Last updated Fri Dec 8 17:31 EST 2017
Soft due-date (unenforced, but recommended as a finish-by date): Mon. 12/11/17.
You should do (or at least attempt) all of the problems and reading below. You will not be required to hand in any of the problems, but on the final exam you'll be responsible for the material in this assignment on the final exam.
A: Rosenlicht Chap. IV/ 13, 15–18, 21, 29b, 30
Notes: (1) In #13, there is still more to the proof beyond the last sentence of Rosenlicht's sketch (as well as other details to be filled in earlier). (2) In #16, to use Rosenlicht's hint you have to prove that both halves of the hint are true. Note that in general a continuous function \(f\) from one metric space to another need not carry closed sets to closed sets. (For an example, see the handout in part C of this assignment, Example 2a.) To use Rosenlicht's hint, part of what you have to figure out is why the \(f\) in this problem does carry closed sets to closed sets. (3) The first part of #17 was done in class, but not the second part. It wouldn't hurt you to do the first part over again anyway. (4) If you do not find #21 harder than the other problems, you are probably doing something wrong. (5) In #30, "closed interval in \(E^2\)" means "closed rectangle \([a,b] \times [c,d]\)" where \(a < b\) and \(c< d\).
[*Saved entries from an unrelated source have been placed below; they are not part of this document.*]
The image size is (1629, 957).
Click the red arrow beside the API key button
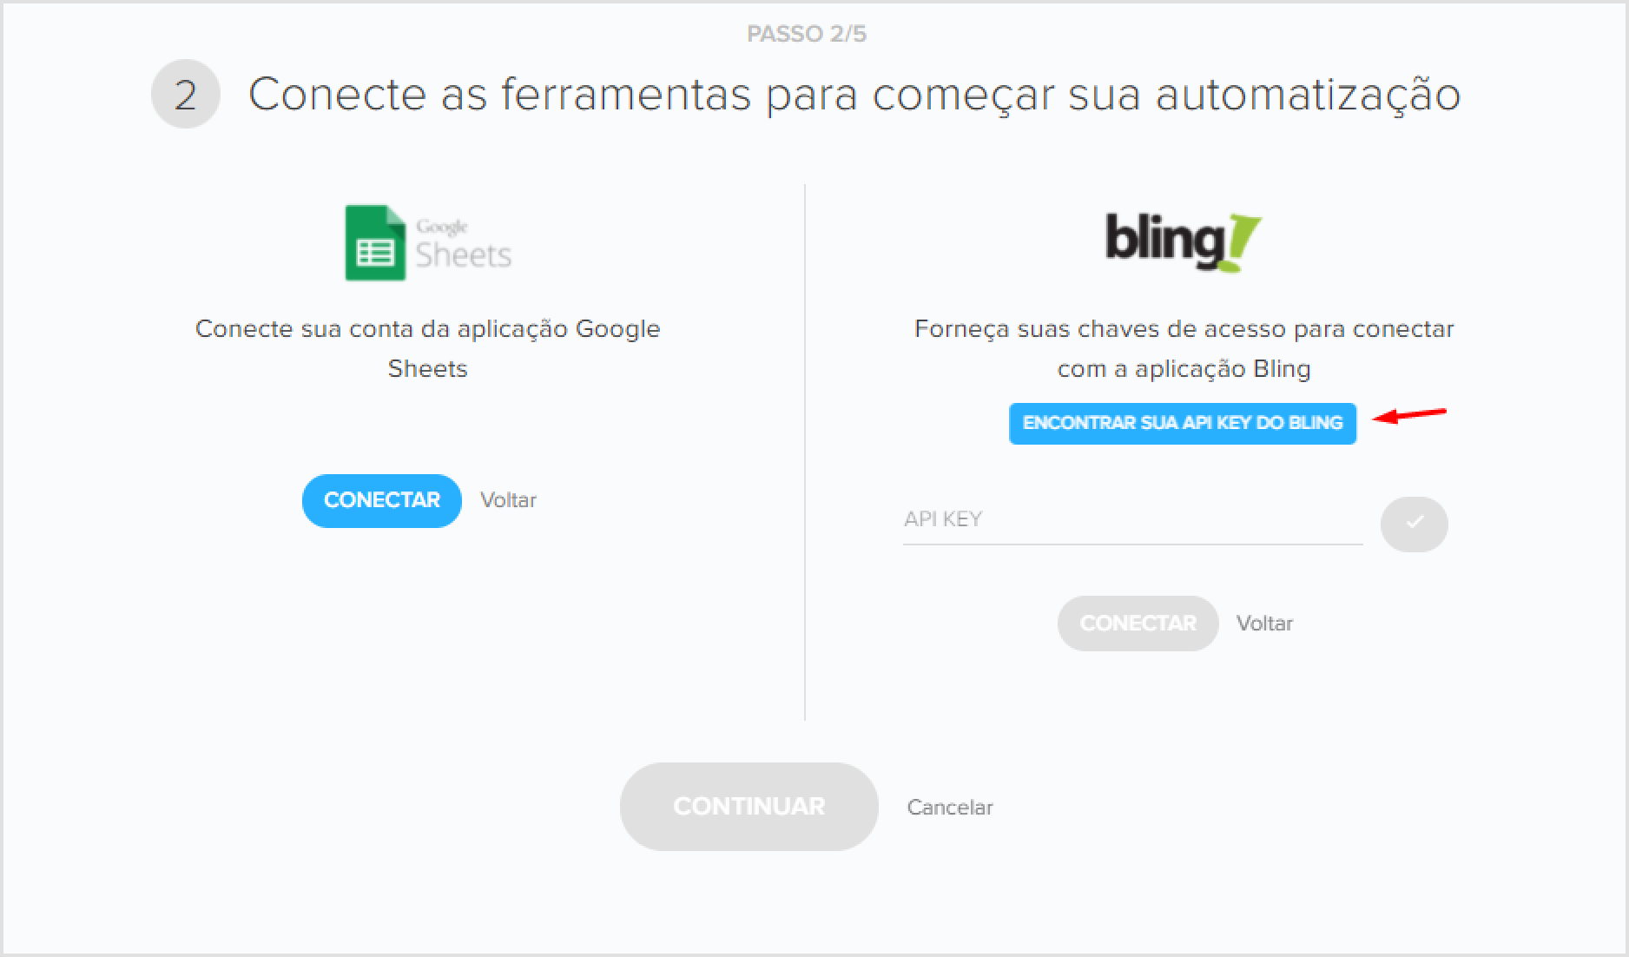pyautogui.click(x=1410, y=415)
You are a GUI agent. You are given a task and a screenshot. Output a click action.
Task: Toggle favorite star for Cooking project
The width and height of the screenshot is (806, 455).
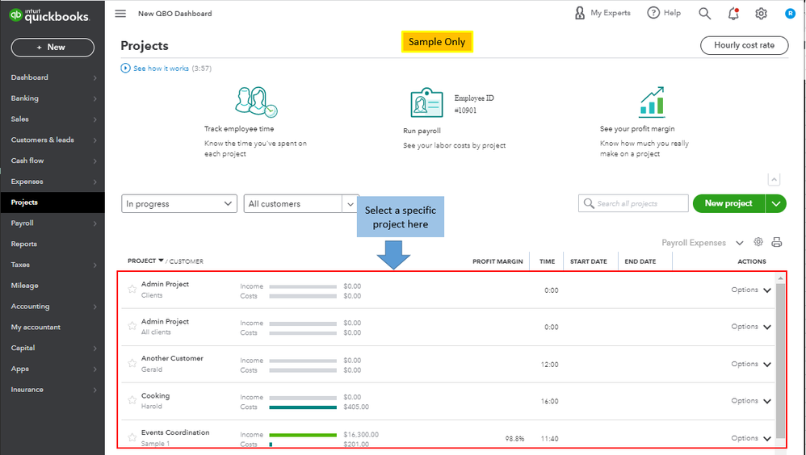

Hint: first show that the rectangle \(R=[a,b]\times [c,d]\) is arcwise connected, hence connected. Select any point \(p_0\in R=[a,b]\times [c,d]\). As shown in class, \(R\setminus\{p_0\}\) is also arcwise connected, hence connected. Compare the images of \(R\) and \(R\setminus\{p_0\}\) under a continuous function \(f:R\to {\bf R}\).
B: Non-book problem: Use the result of Rosenlicht problem IV/30 to prove the following: a continuous real-valued function on a set \(I\times J\), where \(I\) and \(J\) are (not necessarily closed or bounded) intervals in \({\bf R}\) consisting of more than a single point, cannot be one-to-one. C: Read the handout Continuity, Images, and Inverse Images (also available on the Miscellaneous handouts page).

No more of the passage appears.